Why does the prevalence of CCHDs differ among states?

It is important to remember that there are differences in the way programs collect and report birth defects data. This could explain the difference seen across states.

  • Some programs could only provide data for some years.
  • Some programs were not able to provide data on some CCHDs because they did not track the CCHD or they could not tell the more specific CCHD apart from the broader category.
  • Pregnancy termination rates for CCHDs found during pregnancy vary among states.
  • State programs use different methods, called active and passive systems, to find children with CCHDs.
    • Those with active systems send staff to hospitals and other care facilities to collect information on children with CCHDs. This type of review can be time and resource intensive, but often identifies more children with birth defects.
    • Programs with passive systems rely on hospitals and other care facilities to send them information on children with CCHDs.

How can state birth defects tracking programs help with newborn screening for CCHDs?

Birth defects tracking programs can play a key role in starting and evaluating CCHD newborn screening. For hospitals and states that are starting CCHD screening, birth defects tracking programs could help organize screening, communication, and follow-up activities. They could assist with educating parents and training health care workers about CCHD screening.

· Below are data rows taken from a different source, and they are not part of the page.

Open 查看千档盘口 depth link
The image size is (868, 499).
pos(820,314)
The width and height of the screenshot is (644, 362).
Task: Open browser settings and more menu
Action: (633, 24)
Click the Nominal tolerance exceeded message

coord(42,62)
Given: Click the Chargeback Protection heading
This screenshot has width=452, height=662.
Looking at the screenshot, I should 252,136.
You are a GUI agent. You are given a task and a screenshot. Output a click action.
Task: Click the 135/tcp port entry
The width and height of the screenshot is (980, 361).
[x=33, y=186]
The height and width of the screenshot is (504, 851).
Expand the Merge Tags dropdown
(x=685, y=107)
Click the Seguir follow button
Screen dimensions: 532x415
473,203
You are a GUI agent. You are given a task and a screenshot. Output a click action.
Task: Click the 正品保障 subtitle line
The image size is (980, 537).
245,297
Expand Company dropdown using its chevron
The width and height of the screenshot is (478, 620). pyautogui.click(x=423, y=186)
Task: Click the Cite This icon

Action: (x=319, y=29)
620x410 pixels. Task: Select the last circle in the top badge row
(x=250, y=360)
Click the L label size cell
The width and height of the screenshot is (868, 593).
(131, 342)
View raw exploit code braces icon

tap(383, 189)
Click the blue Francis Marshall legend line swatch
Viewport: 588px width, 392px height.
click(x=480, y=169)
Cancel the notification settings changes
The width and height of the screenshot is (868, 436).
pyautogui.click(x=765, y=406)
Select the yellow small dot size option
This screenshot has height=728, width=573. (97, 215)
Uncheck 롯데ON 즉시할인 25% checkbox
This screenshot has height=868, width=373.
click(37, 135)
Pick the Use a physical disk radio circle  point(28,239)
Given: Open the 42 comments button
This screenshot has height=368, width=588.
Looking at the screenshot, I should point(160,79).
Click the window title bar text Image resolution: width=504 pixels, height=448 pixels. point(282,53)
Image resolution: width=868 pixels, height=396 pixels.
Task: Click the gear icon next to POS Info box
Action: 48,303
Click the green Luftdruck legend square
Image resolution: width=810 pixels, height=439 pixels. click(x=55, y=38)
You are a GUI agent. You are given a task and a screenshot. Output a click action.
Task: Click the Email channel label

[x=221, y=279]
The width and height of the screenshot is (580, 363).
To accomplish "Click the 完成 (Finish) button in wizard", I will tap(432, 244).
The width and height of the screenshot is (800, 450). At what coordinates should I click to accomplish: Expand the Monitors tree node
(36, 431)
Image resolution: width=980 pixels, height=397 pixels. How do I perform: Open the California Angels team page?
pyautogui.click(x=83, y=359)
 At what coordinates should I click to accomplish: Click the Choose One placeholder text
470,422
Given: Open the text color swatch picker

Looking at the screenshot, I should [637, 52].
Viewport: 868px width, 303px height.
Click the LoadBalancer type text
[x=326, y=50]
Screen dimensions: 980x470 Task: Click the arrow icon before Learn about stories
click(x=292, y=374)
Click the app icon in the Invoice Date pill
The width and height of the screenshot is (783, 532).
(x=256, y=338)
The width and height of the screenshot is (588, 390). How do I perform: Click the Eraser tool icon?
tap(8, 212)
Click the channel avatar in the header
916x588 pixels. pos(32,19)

For hospitals and states already screening for CCHDs, birth defects tracking programs could help evaluate:

  • Health outcomes after newborn screening among children with a CCHD
  • Number of children with a CCHD who were not screened or had a normal screening result (false negative), why they were missed, and how this information could be used to improve screening
  • Usefulness for screening for conditions other than the main screening targets
  • Differences in how well children with CCHDs are detected in different areas
  • How screening works at higher altitudes, which require different cutoffs/methods
  • Effects of rural vs. urban living, race/ethnicity, maternal age, or place of delivery on rates of screening and outcomes
  • Number of CCHDs found during pregnancy or after birth but before newborn screening, because these babies’ CCHDs will already be known and thus these babies will not benefit from screening
  • Costs and service use (for example, location/type of birthing center, transfers, transports, hospitalizations, and rehabilitation services).

To help with these evaluations, birth defects tracking programs would need:

  • To be in place wherever screening occurs and to work together with newborn screening programs
  • Experts to review medical records, echocardiogram results, and other data sources and to identify the CCHD in the child
  • Prompt feedback to help improve CCHD screening
  • Long-term follow-up activities to track outcomes in children after their CCHD is detected through newborn screening
    • Outcomes include death, disability, use of health services, and costs
  • List of what information must be collected and methods for assessing the quality of the data collected
  • Agreements that allow data to be sent from one state to another, for example, for places where births or health services provided after birth often occur in a nearby state
  • Common standards for defining CCHDs and entering these CCHDs into databases to allow comparisons between states and over time
    • Would allow data from different states to be combined, in order to improve evaluations for rarer defects or some races/ethnicities

References for Key Findings Feature

Mai CT, Riehle-Colarusso T, O’Halloran A, Cragan JD, et al. 2012. Selected Birth Defects Data from Population-based Birth Defects Surveillance Programs in the United States, 2005-2009: Featuring Critical Congenital Heart Defects Targeted for Pulse Oximetry Screening. Birth Defects Research Part A: Clinical and Molecular Teratology. 94: 970-983.

Olney RS, Botto LD. 2012. Newborn Screening for Critical Congenital Heart Disease: Essential Public Health Roles for Birth Defects Monitoring Programs. Birth Defects Research Part A: Clinical and Molecular Teratology. 94: 965-969.